烟草牻牛儿基牻牛儿基焦磷酸合成酶基因NtGGPPS1的克隆和功能分析

为进一步明确烟草牻牛儿基牻牛儿基焦磷酸合成酶基因NtGGPPS1的功能，根据已公布的普通烟草（Nicotiana tabacum）GGPPS1基因编码区序列设计特异性引物，从普通烟草K326中克隆到NtGGPPS1基因。构建荧光表达载体PFF19-NtGGPPS1-GFP，对NtGGPPS1基因进行亚细胞定位研究。通过荧光定量PCR分析了普通烟草K326在不同激素处理下NtGGPPS1基因的表达量变化。构建NtGGPPS1基因的RNAi载体pHellsgate2-NtGGPPS1，通过农杆菌浸染烟草K326后获得NtGGPPS1基因显著下调的烟株，检测了烟株中质体色素含量的变化情况。

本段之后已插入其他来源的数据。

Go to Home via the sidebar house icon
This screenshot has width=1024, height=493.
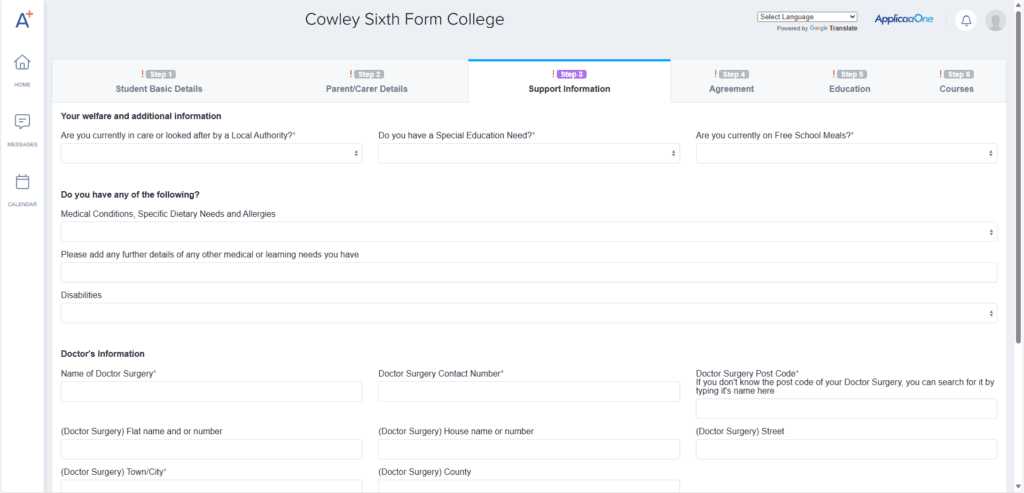[22, 63]
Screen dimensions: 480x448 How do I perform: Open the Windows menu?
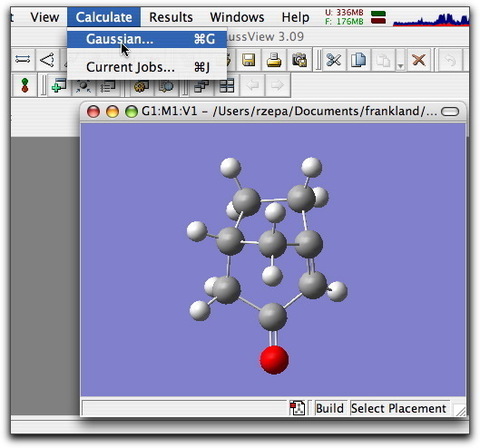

结果表明：NtGGPPS1融合蛋白基因的绿色荧光分布在烟草BY-2细胞的质体上，表明该基因定位于质体。用茉莉酸甲酯（MeJA）处理烟草后，NtGGPPS1基因的表达量显著升高，而用生长素（IAA）处理后，该基因的表达量下降。与对照相比，在NtGGPPS1基因下调的烟株中其质体色素含量均显著降低，预示NtGGPPS1参与了烟草β-胡萝卜素的生物合成。